In most suburbs, life is relatively quiet, and loud noises can startle people and dogs. A dog who’s spooked by loud sounds is probably going to be “gun shy” and, being unfamiliar with the startling loud noise, will be afraid of gunshots.
This usually happens when a hunter takes a dog out hunting without first exposing them to gunshots and loud noises outside of the heated environment of the hunt. Some believe that a gun shy dog is a lost cause, while others believe it can be trained out of them.
The best way to avoid the situation is by training your dog before you take them on a hunt in the first place.
Ways To Make Sure Your Dog Will Not Be Gun Shy
Expose your dog(s) to loud noises early on. Not so loud as to damage their hearing, but loud enough to startle them and immediately follow it with some kind of positive reinforcement, like a treat or affection.
Start with loud clapping and follow it up with louder noises progressing to a starter pistol. The dog needs to feel safe and to know that something positive happens after the loud noise.

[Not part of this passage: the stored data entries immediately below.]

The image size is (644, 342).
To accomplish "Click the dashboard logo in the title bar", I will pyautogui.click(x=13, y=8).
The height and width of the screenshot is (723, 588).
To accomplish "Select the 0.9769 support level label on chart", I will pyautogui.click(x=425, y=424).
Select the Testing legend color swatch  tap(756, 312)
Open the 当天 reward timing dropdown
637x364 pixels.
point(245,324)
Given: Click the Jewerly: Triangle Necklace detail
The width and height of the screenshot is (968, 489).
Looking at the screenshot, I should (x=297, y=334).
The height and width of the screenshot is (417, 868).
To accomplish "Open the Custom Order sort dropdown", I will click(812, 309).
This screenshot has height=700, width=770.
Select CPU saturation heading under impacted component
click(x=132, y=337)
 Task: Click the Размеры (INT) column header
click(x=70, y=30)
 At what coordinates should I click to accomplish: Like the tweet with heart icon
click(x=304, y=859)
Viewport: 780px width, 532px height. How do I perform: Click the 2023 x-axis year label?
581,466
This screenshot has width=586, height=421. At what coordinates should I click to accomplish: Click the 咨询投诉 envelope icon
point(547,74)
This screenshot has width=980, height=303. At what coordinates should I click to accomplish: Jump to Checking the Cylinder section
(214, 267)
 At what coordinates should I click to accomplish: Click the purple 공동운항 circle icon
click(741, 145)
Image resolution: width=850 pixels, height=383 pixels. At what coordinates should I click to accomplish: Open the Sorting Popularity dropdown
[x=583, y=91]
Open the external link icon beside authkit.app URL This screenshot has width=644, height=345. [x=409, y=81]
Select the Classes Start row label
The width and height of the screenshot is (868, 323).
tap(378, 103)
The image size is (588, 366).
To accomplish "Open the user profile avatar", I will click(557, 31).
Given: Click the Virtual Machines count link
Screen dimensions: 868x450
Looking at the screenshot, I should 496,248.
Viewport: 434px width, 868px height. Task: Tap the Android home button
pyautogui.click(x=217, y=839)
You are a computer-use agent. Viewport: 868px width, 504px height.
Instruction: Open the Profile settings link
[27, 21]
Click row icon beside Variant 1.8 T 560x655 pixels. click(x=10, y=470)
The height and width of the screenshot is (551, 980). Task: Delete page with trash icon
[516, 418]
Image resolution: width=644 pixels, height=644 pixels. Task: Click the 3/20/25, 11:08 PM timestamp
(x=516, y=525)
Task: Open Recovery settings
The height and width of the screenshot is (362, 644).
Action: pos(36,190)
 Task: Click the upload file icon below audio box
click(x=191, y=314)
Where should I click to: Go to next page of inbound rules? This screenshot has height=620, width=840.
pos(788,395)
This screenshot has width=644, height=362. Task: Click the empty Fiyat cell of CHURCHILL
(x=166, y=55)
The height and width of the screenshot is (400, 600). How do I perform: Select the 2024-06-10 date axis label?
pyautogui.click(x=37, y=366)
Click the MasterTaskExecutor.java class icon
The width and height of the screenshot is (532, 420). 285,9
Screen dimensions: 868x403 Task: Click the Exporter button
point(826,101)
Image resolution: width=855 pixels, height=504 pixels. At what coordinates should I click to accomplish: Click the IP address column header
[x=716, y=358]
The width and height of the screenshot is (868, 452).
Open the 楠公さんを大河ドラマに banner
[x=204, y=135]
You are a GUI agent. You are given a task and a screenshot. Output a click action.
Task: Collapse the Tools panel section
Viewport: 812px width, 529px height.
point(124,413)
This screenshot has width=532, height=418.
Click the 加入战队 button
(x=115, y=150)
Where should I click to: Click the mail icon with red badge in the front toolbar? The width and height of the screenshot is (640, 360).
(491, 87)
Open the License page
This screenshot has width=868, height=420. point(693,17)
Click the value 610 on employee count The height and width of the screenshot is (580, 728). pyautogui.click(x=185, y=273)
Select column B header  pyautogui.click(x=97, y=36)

This can also be helpful to dogs who show a fear of fireworks or thunder.
Just know that it is much easier to train a dog before the dog becomes gun shy than after.
While hunting with dogs is frowned upon in many dog loving communities, and hunting at all is frowned upon by many animal lovers, there are some parts of the world where people hunt for survival and where people hunt for sport.
Many countries have legislation in place that regulates hunting with dogs and, in some countries, it is prohibited. If you choose to hunt with your dog, check your local laws and restrictions first.